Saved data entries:
══════
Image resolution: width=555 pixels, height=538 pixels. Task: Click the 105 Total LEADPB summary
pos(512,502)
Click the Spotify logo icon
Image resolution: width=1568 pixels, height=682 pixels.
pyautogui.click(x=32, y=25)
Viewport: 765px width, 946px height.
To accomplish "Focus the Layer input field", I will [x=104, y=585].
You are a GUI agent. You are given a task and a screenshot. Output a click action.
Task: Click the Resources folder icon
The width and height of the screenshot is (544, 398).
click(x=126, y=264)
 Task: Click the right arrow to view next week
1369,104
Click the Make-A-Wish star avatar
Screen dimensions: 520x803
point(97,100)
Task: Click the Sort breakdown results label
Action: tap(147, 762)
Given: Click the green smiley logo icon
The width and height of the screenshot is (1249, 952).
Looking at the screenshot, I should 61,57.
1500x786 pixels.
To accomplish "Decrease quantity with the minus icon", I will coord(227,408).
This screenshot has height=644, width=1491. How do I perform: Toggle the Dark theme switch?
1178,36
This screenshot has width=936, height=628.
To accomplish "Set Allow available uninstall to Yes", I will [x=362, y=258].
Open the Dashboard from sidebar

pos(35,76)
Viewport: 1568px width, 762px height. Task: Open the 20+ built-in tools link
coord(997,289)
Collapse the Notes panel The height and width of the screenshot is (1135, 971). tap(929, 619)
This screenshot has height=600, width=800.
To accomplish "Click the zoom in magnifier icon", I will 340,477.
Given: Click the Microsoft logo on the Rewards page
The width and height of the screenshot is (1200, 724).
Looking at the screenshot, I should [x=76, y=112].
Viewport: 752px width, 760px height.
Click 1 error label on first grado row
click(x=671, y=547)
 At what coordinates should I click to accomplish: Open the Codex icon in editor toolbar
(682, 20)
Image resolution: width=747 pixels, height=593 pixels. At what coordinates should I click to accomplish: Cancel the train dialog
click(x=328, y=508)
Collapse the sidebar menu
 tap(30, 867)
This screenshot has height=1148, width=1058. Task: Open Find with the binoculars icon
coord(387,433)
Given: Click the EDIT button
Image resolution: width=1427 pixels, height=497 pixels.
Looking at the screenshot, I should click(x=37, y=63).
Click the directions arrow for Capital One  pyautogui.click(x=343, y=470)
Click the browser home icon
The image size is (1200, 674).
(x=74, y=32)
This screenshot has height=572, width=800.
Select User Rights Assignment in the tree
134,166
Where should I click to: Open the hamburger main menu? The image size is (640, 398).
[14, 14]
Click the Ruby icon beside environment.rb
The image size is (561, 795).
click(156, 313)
══════
YOUR OBJECTIVE |
With the line containing "Viewport: 752px width, 760px height." as the first and the last line of the data as the final one, copy every line between them exactly, those two included.

SOLUTION FOR THIS PROBLEM |
Viewport: 752px width, 760px height.
Click 1 error label on first grado row
click(x=671, y=547)
 At what coordinates should I click to accomplish: Open the Codex icon in editor toolbar
(682, 20)
Image resolution: width=747 pixels, height=593 pixels. At what coordinates should I click to accomplish: Cancel the train dialog
click(x=328, y=508)
Collapse the sidebar menu
 tap(30, 867)
This screenshot has height=1148, width=1058. Task: Open Find with the binoculars icon
coord(387,433)
Given: Click the EDIT button
Image resolution: width=1427 pixels, height=497 pixels.
Looking at the screenshot, I should click(x=37, y=63).
Click the directions arrow for Capital One  pyautogui.click(x=343, y=470)
Click the browser home icon
The image size is (1200, 674).
(x=74, y=32)
This screenshot has height=572, width=800.
Select User Rights Assignment in the tree
134,166
Where should I click to: Open the hamburger main menu? The image size is (640, 398).
[14, 14]
Click the Ruby icon beside environment.rb
The image size is (561, 795).
click(156, 313)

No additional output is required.